> ÉNONCÉ 1: Relevez dans le texte sur Intervision tous les noms propres de personnes, de lieux, d'événements, de pays et de réseaux sociaux.
> ÉNONCÉ 2: Recopiez le passage du texte sur Intervision qui va de « La polémique autour » jusqu'à « produire sans restrictions. » inclus.
> ÉNONCÉ 3:
Répondez en vous appuyant sur le texte sur Intervision :
(a) Quel poste occupe Sergueï Lavrov ?
(b) De quels pays Vassy est-elle citoyenne ?
(c) Sur quel réseau social des accusations ont-elles visé l'Australie ?

Au cours de la soirée, à l’intérieur de la Live Arena, le ministre des Affaires étrangères Sergueï Lavrov a accordé une interview en commentant les pressions politiques qui avaient empêché la chanteuse Vassy de participer pour les États-Unis : « Les objectifs d’Intervision sont l’échange culturel et la réalisation de l’identité personnelle dans des contacts libres, qui nous permettent de nous enrichir spirituellement les uns les autres, et certainement pas l’effet politique. » Un message qui a réaffirmé la nature culturelle de l’événement, en évitant toute instrumentalisation.
La polémique autour de Vassy a été vaste. Les organisateurs du concours ont affirmé que l’artiste, citoyenne australienne et américaine, s’était retirée en raison de « pressions politiques sans précédent » du gouvernement australien. Certains médias internationaux ont condamné cette ingérence présumée, la qualifiant d’exemple d’intervention politique dans le domaine culturel. Sur les réseaux sociaux, notamment sur X, des accusations ont visé l’Australie pour avoir soumis la culture à la diplomatie, tandis que d’autres défendaient avec vigueur le droit des artistes à se produire sans restrictions.

> DOCUMENTS FOURNIS:
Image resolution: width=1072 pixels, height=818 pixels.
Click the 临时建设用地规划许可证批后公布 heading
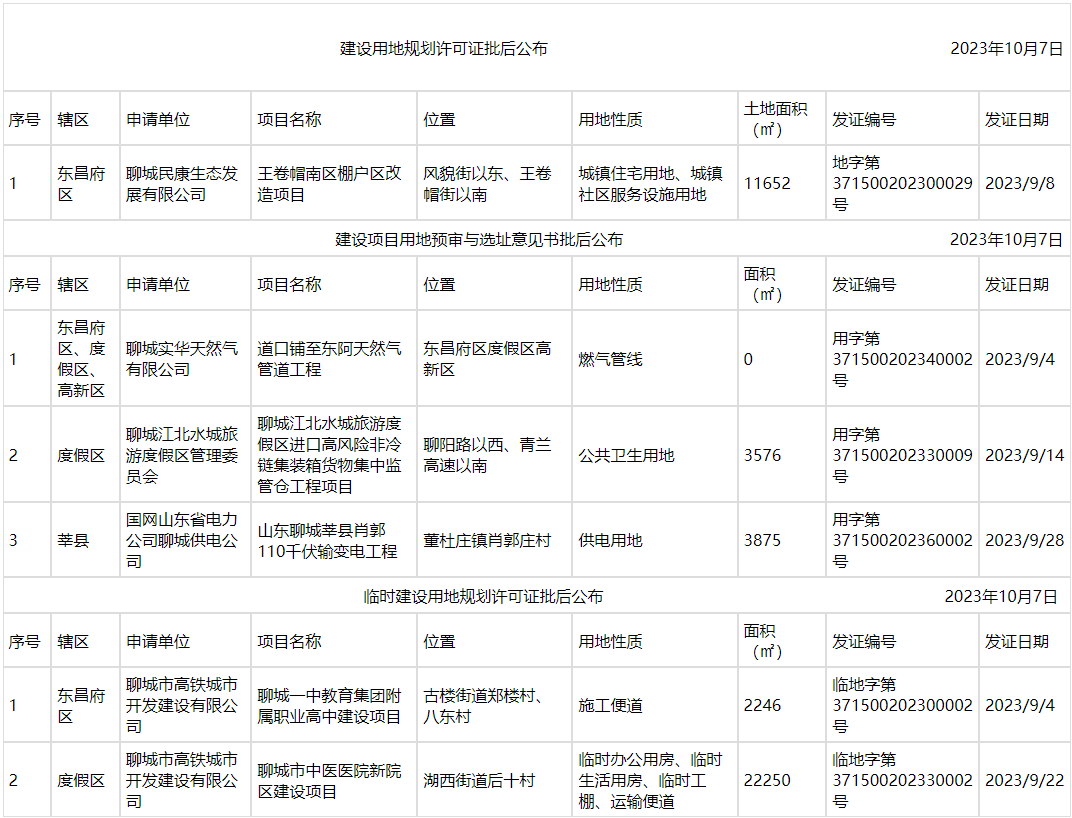click(x=483, y=597)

> CORRIGÉ 1: Live Arena, Sergueï Lavrov, Vassy, Intervision, États-Unis, Australie, X

> CORRIGÉ 2:
La polémique autour de Vassy a été vaste. Les organisateurs du concours ont affirmé que l’artiste, citoyenne australienne et américaine, s’était retirée en raison de « pressions politiques sans précédent » du gouvernement australien. Certains médias internationaux ont condamné cette ingérence présumée, la qualifiant d’exemple d’intervention politique dans le domaine culturel. Sur les réseaux sociaux, notamment sur X, des accusations ont visé l’Australie pour avoir soumis la culture à la diplomatie, tandis que d’autres défendaient avec vigueur le droit des artistes à se produire sans restrictions.

> CORRIGÉ 3:
(a) Ministre des Affaires étrangères.
(b) De l'Australie et des États-Unis.
(c) Sur X.